▸ RAW DATA
===============

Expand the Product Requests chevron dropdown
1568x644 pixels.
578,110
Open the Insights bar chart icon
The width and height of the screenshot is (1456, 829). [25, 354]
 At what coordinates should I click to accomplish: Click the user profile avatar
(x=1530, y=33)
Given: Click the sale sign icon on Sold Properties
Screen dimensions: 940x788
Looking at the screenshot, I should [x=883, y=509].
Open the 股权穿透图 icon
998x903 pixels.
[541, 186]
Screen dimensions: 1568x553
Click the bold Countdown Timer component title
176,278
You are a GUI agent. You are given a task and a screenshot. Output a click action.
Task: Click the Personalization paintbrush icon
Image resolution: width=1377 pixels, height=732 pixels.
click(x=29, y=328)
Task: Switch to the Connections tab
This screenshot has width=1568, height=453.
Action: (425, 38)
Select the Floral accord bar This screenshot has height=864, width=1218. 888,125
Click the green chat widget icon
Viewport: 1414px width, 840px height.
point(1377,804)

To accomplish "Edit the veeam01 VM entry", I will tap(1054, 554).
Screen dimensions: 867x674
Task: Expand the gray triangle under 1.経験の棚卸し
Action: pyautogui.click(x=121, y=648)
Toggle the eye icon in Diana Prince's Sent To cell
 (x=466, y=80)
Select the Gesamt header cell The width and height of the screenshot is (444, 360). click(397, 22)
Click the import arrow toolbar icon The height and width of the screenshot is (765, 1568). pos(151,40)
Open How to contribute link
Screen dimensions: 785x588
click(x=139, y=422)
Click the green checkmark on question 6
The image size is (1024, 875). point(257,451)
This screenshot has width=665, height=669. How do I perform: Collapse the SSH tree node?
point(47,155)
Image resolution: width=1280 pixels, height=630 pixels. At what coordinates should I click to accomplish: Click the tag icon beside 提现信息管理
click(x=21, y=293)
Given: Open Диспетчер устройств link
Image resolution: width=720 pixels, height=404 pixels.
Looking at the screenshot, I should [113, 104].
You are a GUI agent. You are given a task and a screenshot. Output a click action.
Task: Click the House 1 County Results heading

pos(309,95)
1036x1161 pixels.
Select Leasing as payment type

===============

▸ WHAT IS REQUIRED
Please reproduce all of the records exactly as they stand.

▸ RESPONSE BOX
Expand the Product Requests chevron dropdown
1568x644 pixels.
578,110
Open the Insights bar chart icon
The width and height of the screenshot is (1456, 829). [25, 354]
 At what coordinates should I click to accomplish: Click the user profile avatar
(x=1530, y=33)
Given: Click the sale sign icon on Sold Properties
Screen dimensions: 940x788
Looking at the screenshot, I should [x=883, y=509].
Open the 股权穿透图 icon
998x903 pixels.
[541, 186]
Screen dimensions: 1568x553
Click the bold Countdown Timer component title
176,278
You are a GUI agent. You are given a task and a screenshot. Output a click action.
Task: Click the Personalization paintbrush icon
Image resolution: width=1377 pixels, height=732 pixels.
click(x=29, y=328)
Task: Switch to the Connections tab
This screenshot has width=1568, height=453.
Action: (425, 38)
Select the Floral accord bar This screenshot has height=864, width=1218. 888,125
Click the green chat widget icon
Viewport: 1414px width, 840px height.
point(1377,804)

To accomplish "Edit the veeam01 VM entry", I will tap(1054, 554).
Screen dimensions: 867x674
Task: Expand the gray triangle under 1.経験の棚卸し
Action: pyautogui.click(x=121, y=648)
Toggle the eye icon in Diana Prince's Sent To cell
 (x=466, y=80)
Select the Gesamt header cell The width and height of the screenshot is (444, 360). click(397, 22)
Click the import arrow toolbar icon The height and width of the screenshot is (765, 1568). pos(151,40)
Open How to contribute link
Screen dimensions: 785x588
click(x=139, y=422)
Click the green checkmark on question 6
The image size is (1024, 875). point(257,451)
This screenshot has width=665, height=669. How do I perform: Collapse the SSH tree node?
point(47,155)
Image resolution: width=1280 pixels, height=630 pixels. At what coordinates should I click to accomplish: Click the tag icon beside 提现信息管理
click(x=21, y=293)
Given: Open Диспетчер устройств link
Image resolution: width=720 pixels, height=404 pixels.
Looking at the screenshot, I should [113, 104].
You are a GUI agent. You are given a task and a screenshot. Output a click action.
Task: Click the House 1 County Results heading

pos(309,95)
1036x1161 pixels.
Select Leasing as payment type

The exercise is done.